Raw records

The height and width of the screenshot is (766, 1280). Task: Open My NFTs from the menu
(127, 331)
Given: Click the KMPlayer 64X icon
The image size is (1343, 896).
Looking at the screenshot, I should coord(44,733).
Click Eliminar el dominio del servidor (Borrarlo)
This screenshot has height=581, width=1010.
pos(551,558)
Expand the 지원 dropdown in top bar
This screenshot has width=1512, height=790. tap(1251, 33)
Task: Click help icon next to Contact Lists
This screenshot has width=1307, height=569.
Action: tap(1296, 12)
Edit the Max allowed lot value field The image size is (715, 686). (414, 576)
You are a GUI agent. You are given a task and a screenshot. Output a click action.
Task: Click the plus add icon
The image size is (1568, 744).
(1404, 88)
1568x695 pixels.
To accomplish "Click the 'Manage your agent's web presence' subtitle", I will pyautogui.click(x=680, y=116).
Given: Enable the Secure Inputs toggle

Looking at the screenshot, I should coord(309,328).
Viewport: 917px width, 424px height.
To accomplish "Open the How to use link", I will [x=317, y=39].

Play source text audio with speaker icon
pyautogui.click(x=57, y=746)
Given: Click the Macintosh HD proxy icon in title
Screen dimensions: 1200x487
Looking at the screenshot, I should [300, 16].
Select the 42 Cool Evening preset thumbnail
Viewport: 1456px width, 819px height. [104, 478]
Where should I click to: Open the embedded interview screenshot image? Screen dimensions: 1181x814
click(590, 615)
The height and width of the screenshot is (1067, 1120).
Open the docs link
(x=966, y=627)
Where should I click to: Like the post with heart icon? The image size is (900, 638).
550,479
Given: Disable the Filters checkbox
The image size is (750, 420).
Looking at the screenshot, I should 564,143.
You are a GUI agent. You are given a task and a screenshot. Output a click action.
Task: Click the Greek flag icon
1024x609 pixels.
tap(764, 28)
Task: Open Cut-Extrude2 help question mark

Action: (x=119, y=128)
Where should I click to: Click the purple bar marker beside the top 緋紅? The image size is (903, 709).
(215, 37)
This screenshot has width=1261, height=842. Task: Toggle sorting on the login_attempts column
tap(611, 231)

* Directions for this task
Rewrite the rows above, substituting "Frame dimensions are" for every occurrence of "The image size is" and leaving everything else unchanged.

* Output below
The height and width of the screenshot is (766, 1280). Task: Open My NFTs from the menu
(127, 331)
Given: Click the KMPlayer 64X icon
Frame dimensions are (1343, 896).
Looking at the screenshot, I should coord(44,733).
Click Eliminar el dominio del servidor (Borrarlo)
This screenshot has height=581, width=1010.
pos(551,558)
Expand the 지원 dropdown in top bar
This screenshot has width=1512, height=790. tap(1251, 33)
Task: Click help icon next to Contact Lists
This screenshot has width=1307, height=569.
Action: tap(1296, 12)
Edit the Max allowed lot value field Frame dimensions are (715, 686). (414, 576)
You are a GUI agent. You are given a task and a screenshot. Output a click action.
Task: Click the plus add icon
Frame dimensions are (1568, 744).
(1404, 88)
1568x695 pixels.
To accomplish "Click the 'Manage your agent's web presence' subtitle", I will pyautogui.click(x=680, y=116).
Given: Enable the Secure Inputs toggle

Looking at the screenshot, I should coord(309,328).
Viewport: 917px width, 424px height.
To accomplish "Open the How to use link", I will [x=317, y=39].

Play source text audio with speaker icon
pyautogui.click(x=57, y=746)
Given: Click the Macintosh HD proxy icon in title
Screen dimensions: 1200x487
Looking at the screenshot, I should [300, 16].
Select the 42 Cool Evening preset thumbnail
Viewport: 1456px width, 819px height. [104, 478]
Where should I click to: Open the embedded interview screenshot image? Screen dimensions: 1181x814
click(590, 615)
The height and width of the screenshot is (1067, 1120).
Open the docs link
(x=966, y=627)
Where should I click to: Like the post with heart icon? Frame dimensions are (900, 638).
550,479
Given: Disable the Filters checkbox
Frame dimensions are (750, 420).
Looking at the screenshot, I should 564,143.
You are a GUI agent. You are given a task and a screenshot. Output a click action.
Task: Click the Greek flag icon
1024x609 pixels.
tap(764, 28)
Task: Open Cut-Extrude2 help question mark

Action: (x=119, y=128)
Where should I click to: Click the purple bar marker beside the top 緋紅? Frame dimensions are (903, 709).
(215, 37)
This screenshot has width=1261, height=842. Task: Toggle sorting on the login_attempts column
tap(611, 231)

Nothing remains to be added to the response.